Method: Build base + tea + syrup in shaker with ice; shake gently 6–8 seconds. Strain into cup, top with soda, single gentle stir.


Packaging & delivery SOP that actually works

  • Ice first, then liquid: Lowers early melt and maintains Brix.

  • Narrow, tall cups: Less surface area for layers to show.

  • Seal film aligned: Prevents leaks that encourage shaking and extra foam.

  • Driver note: “Do not invert—shake once gently before drinking.”

  • Hold test: Stand a sample for 40 minutes and log visual separation, Brix, and taste. Tweak stabiliser or particle size if a visible layer forms >1 cm.


Menu & marketing: set expectations you can keep

  • Offer a clear choice: Chewy (tapioca) vs Juicy (popping boba) icons.

  • Use copy that sells the benefit: “Smooth mango that doesn’t split—even on delivery.

  • Photograph with tight ice and fine pulp—avoid large fruit chunks that won’t match reality in transit.

When scaling, stabiliser and topping consistency depend on dependable sourcing. For events and multi-site operations, partner with a reliable popping boba supplier to keep textures uniform and lead times predictable.


Common pitfalls (and fast fixes)

  • Slimy mouthfeel → stabiliser too high.
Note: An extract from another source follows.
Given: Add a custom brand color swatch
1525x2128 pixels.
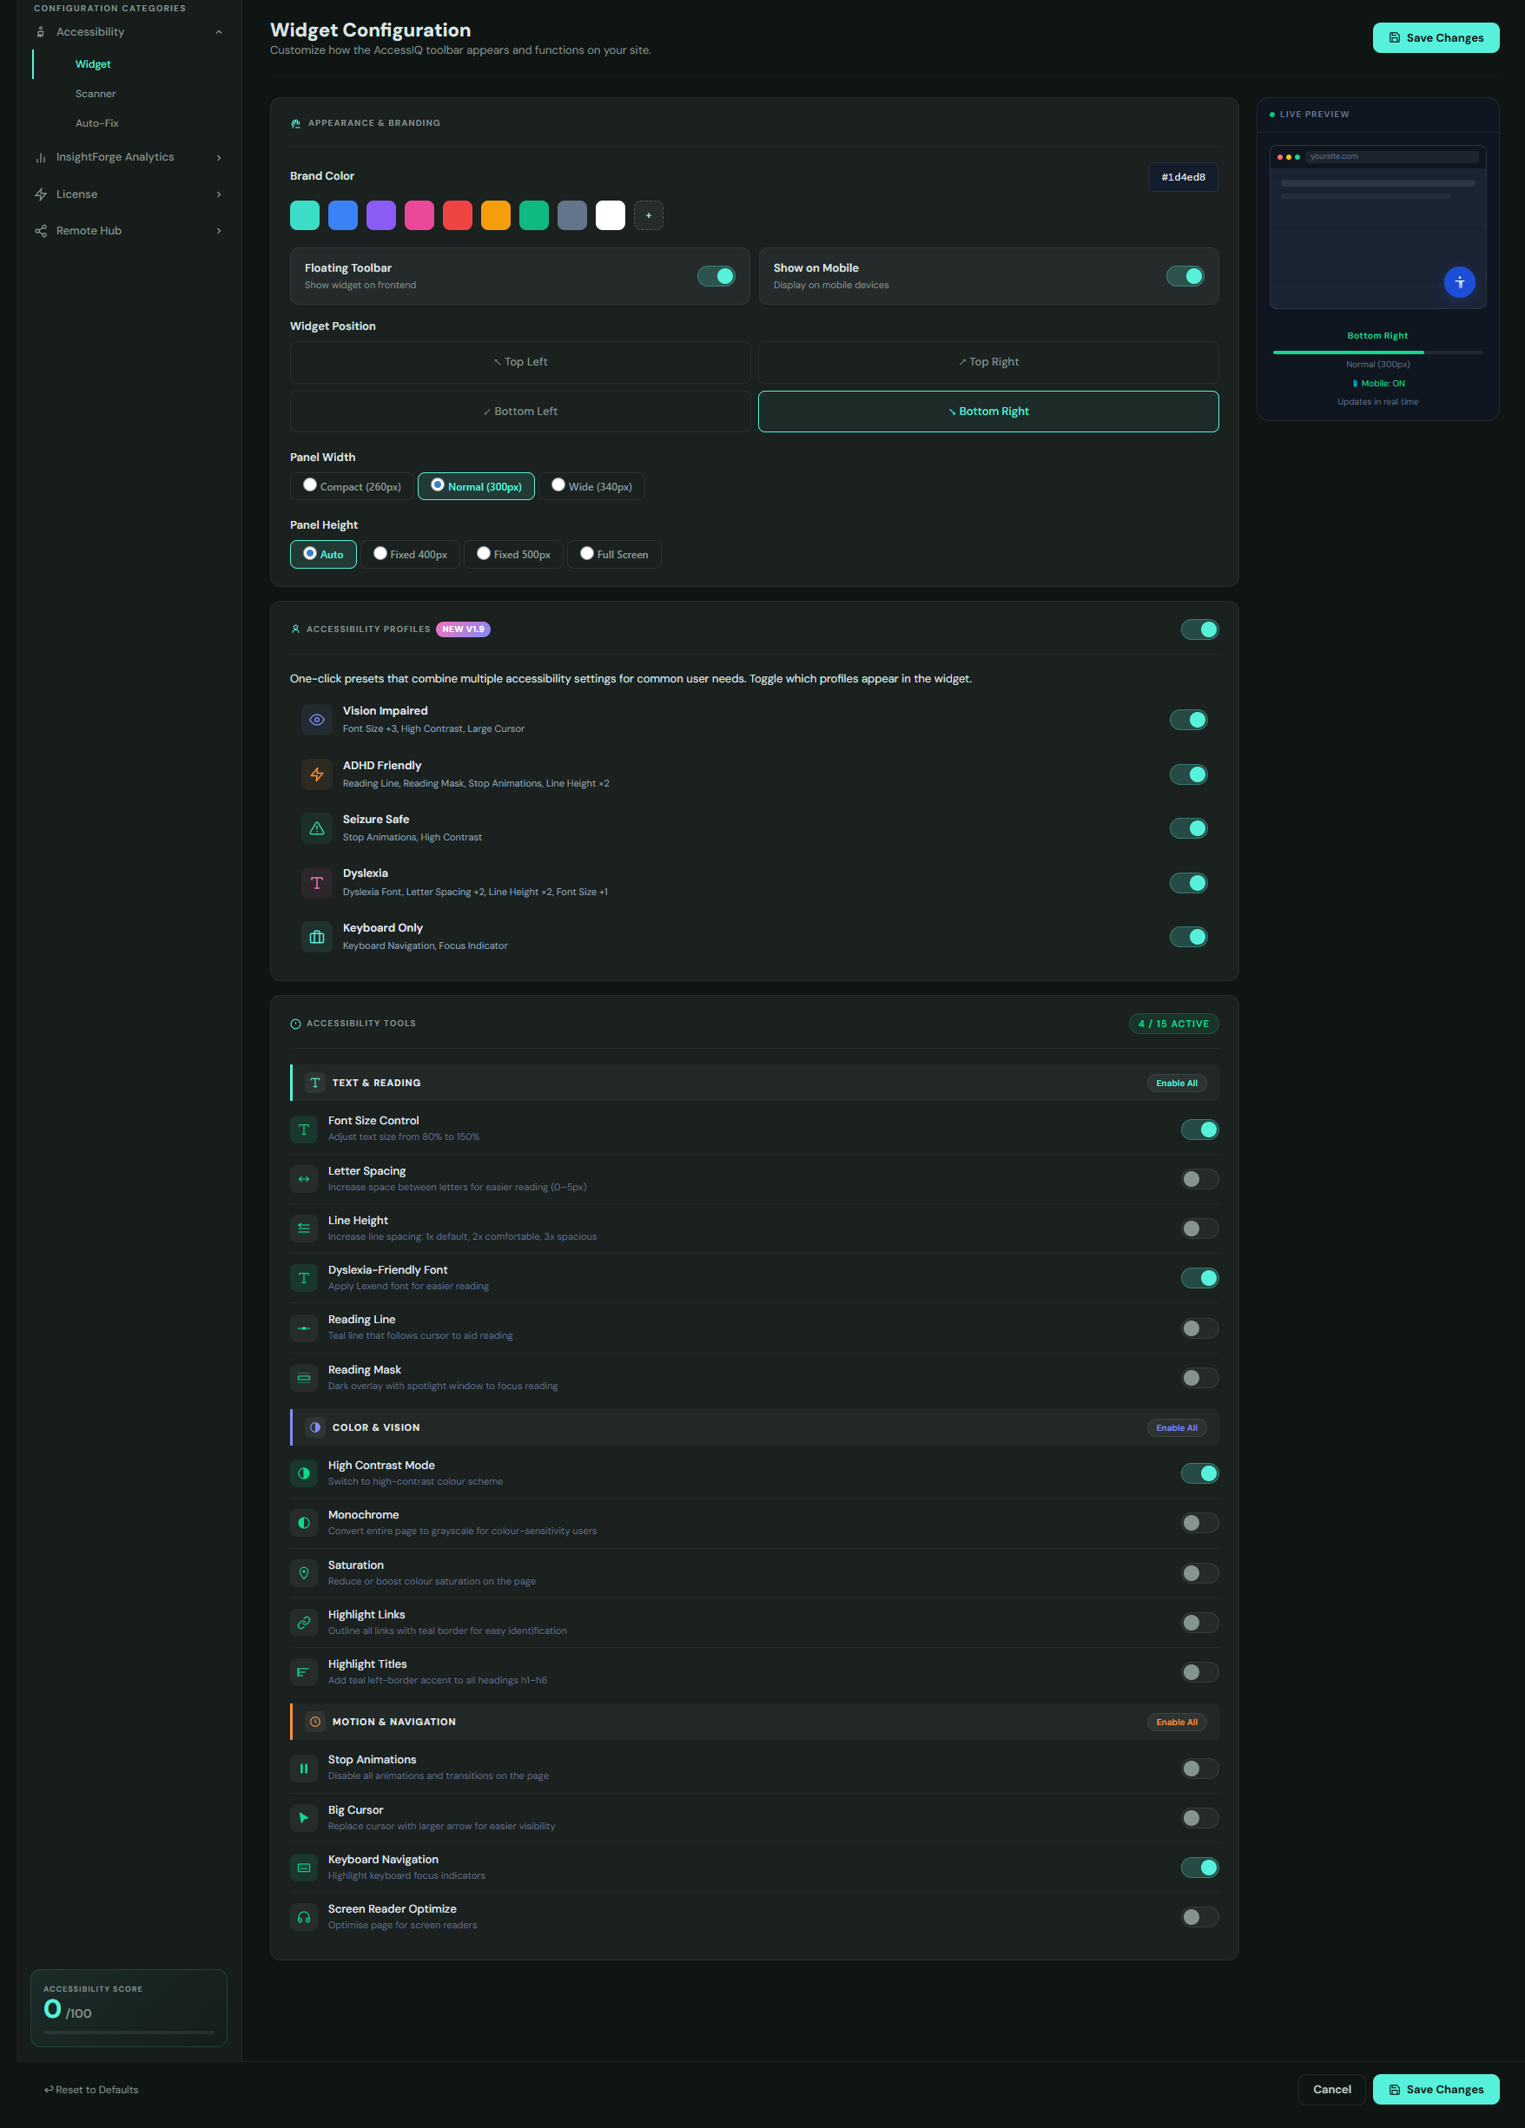Looking at the screenshot, I should click(x=648, y=216).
Cut dose by 25% and increase Brix by 1 °.

  • Bitter finish → tea over-extracted or pH too low. Shorten brew; lift pH with a touch of malic and 5 ml more syrup.
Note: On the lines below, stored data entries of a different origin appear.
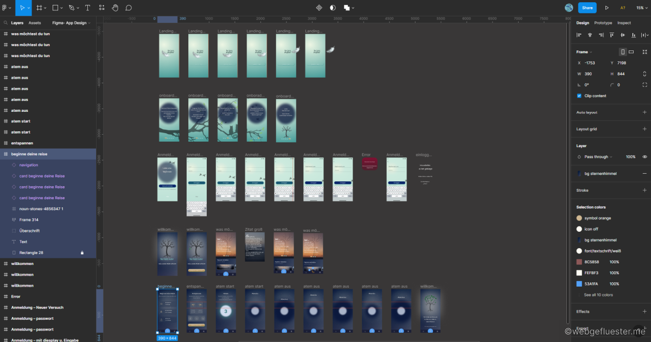The height and width of the screenshot is (342, 651).
Task: Open the Pass through blend mode dropdown
Action: tap(598, 157)
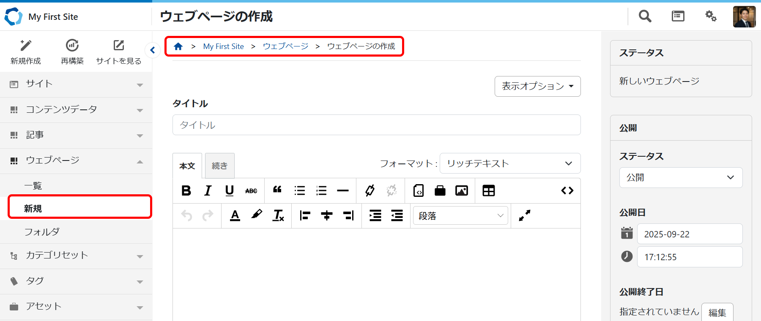The height and width of the screenshot is (321, 761).
Task: Expand editor to fullscreen mode
Action: tap(524, 215)
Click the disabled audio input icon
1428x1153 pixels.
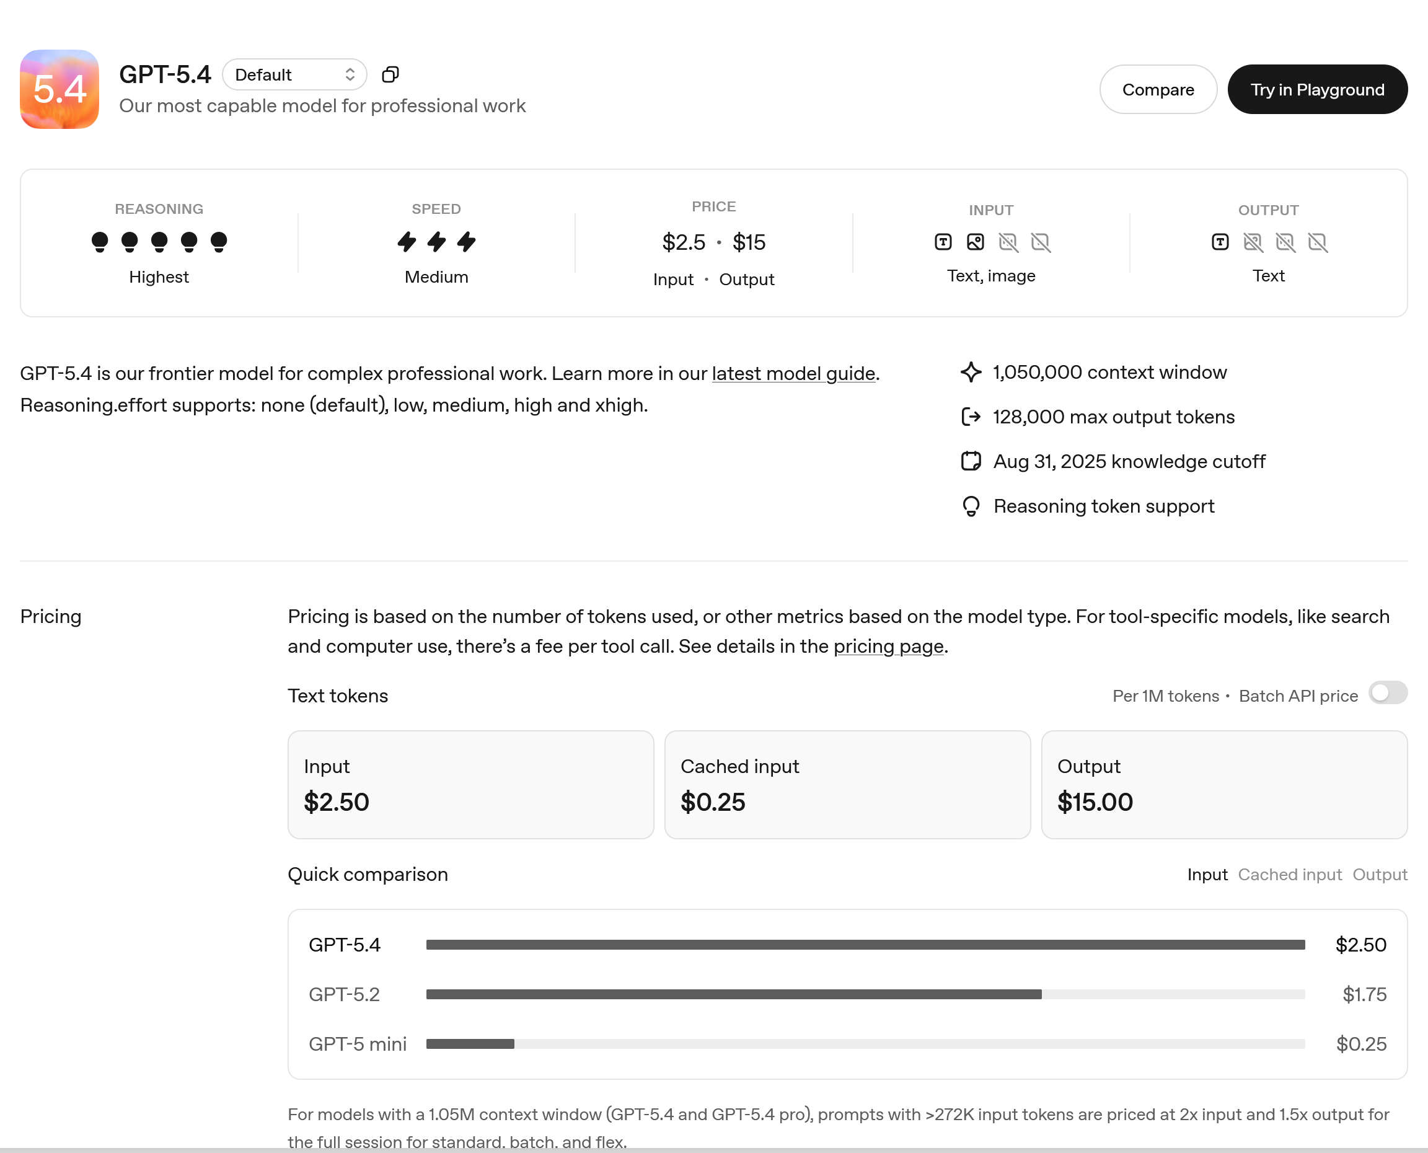[1008, 242]
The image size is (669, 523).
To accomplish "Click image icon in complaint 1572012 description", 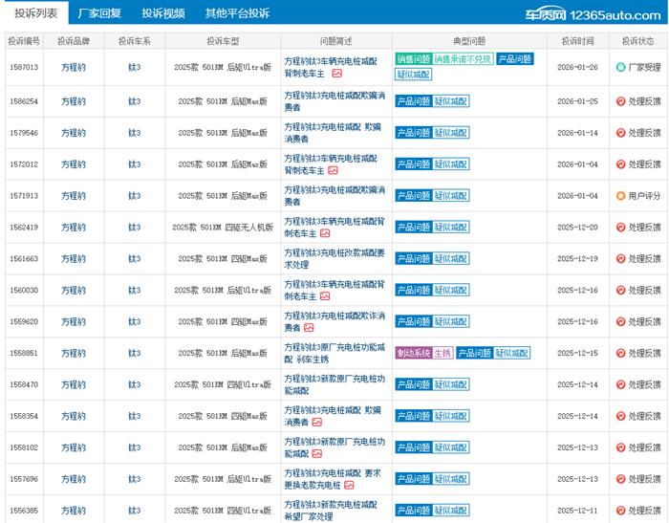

  • Foam cap → over-aeration. Blend shorter and shake less; switch to stir for sparkling builds.

  • Layering after 15 min → particles too large. Increase blend time slightly or add 0.02–0.03% more stabiliser (only one change at a time).
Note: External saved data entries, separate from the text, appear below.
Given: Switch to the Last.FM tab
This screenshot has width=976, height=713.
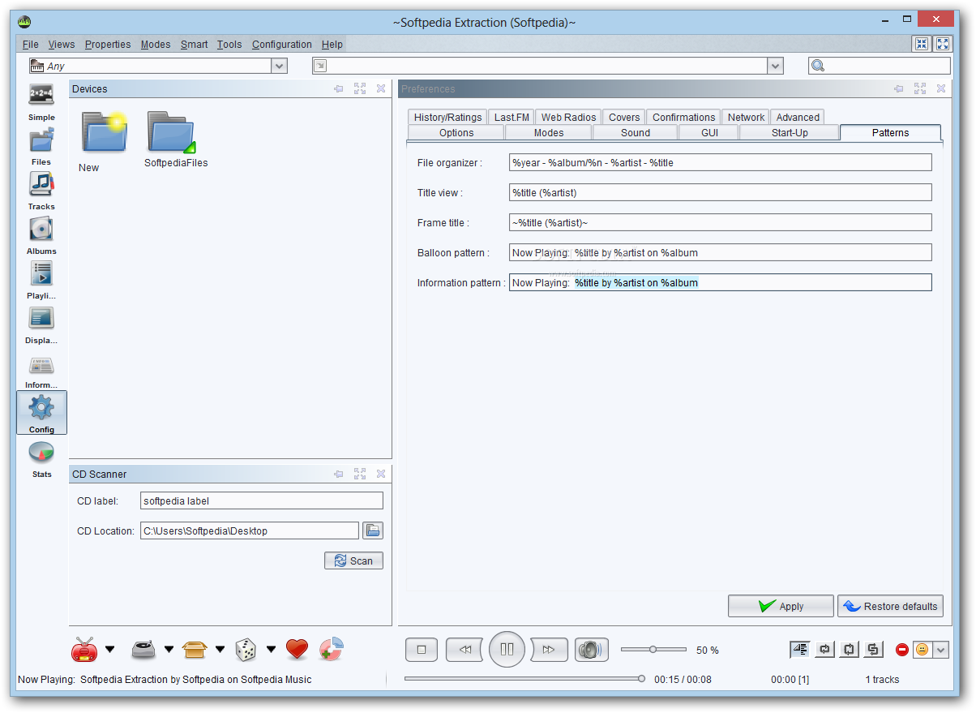Looking at the screenshot, I should coord(512,117).
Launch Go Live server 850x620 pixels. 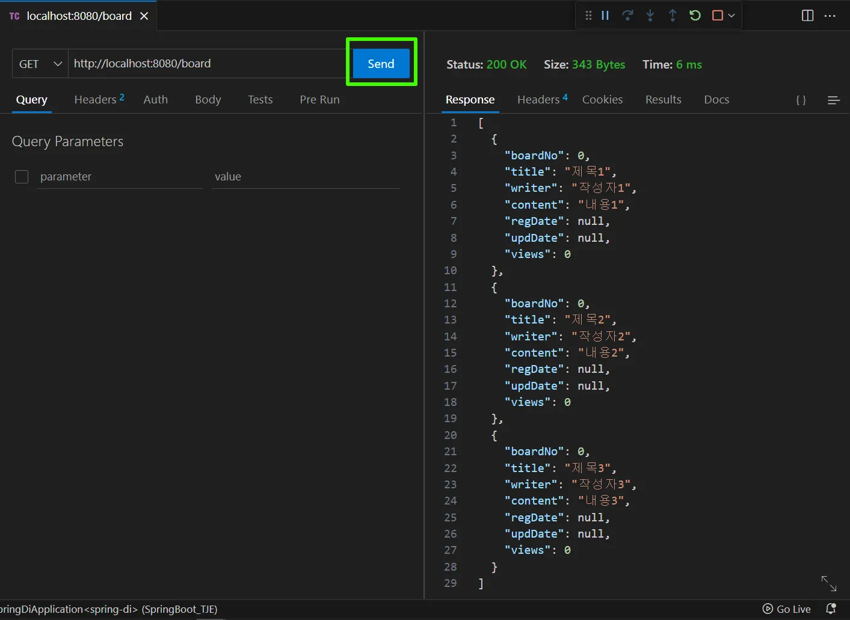[x=787, y=609]
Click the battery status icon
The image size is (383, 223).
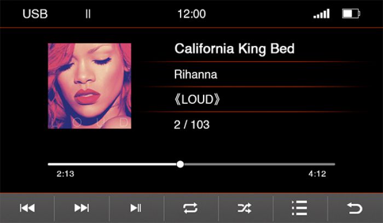tap(351, 14)
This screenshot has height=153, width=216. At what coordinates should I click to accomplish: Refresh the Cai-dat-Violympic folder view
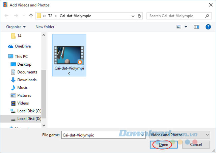140,16
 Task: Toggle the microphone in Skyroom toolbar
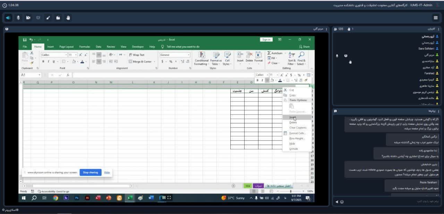click(x=18, y=18)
  • Dull mango → adjust acids; mango pops with 70/30 citric–malic and a colder serve.


7-day lab plan to lock your spec

Day 1–2: Particle-size trials (short vs. long blend; sieve vs. no sieve).
Day 3: Brix ladder (8, 9, 10, 11 °).
Day 4: pH ladder (3.2, 3.4, 3.6).
Day 5: Stabilisers (xanthan 0.06/0.08/0.10%; CMC 0.12/0.15/0.18%).
Day 6: Tea base A/B (jasmine cold-brew vs. oolong hot-brew).
Day 7: Delivery simulation (40-minute stand; ride-along test). Choose the cleanest cup that still drinks like tea, not smoothie.

Document with photos and simple scores: look / aroma / sweetness / separation / overall.

Mango That Doesn’t Separat—quick reference chart

Variable Starting Target Why it helps
Pulp size Fine (<0.5 mm) Slower settling
Brix 8–11 ° Body without heaviness
pH 3.2–3.6 Bright flavour, less bite
Stabiliser Xanthan 0.08% or CMC 0.15% Light viscosity
Tea Jasmine cold-brew or light oolong Sweet-perceived aroma
Shear Short, high-shear; brief shake Less foam, better suspension

Troubleshooting Mango That Doesn’t Separat (service cheats)

  • Gently invert once at pass if a light layer shows.

  • Add 10 ml base for cups that look pale (keeps spec during rush).

  • Top with 2–3 ice cubes before sealing to retain cold and slow split.


Conclusion: From phase split to Mango That Doesn’t Separat

Stable fruit teas aren’t magic—they’re the result of precise choices: fine pulp, the right Brix/pH, a single, low-dose stabiliser, and smart shear. Lock those in and you’ll deliver Mango That Doesn’t Separat every time: bright, photogenic, and consistent from bar to door.


FAQs

1) What’s the simplest stabiliser for mango fruit tea?
Start with xanthan at ~0.08%. It’s forgiving across pH and gives light body without masking tea.

2) My drink looks stable but tastes flat. What should I adjust first?
Tweak acids (try a 70/30 citric–malic blend) and re-check Brix at service temperature. Cold lowers perceived sweetness.

3) Can I skip hydrocolloids entirely?
Yes—if you sieve pulp very fine, run higher Brix (10–11 °), and serve very cold. For delivery windows beyond 20 minutes, a tiny stabiliser dose is usually the safer route.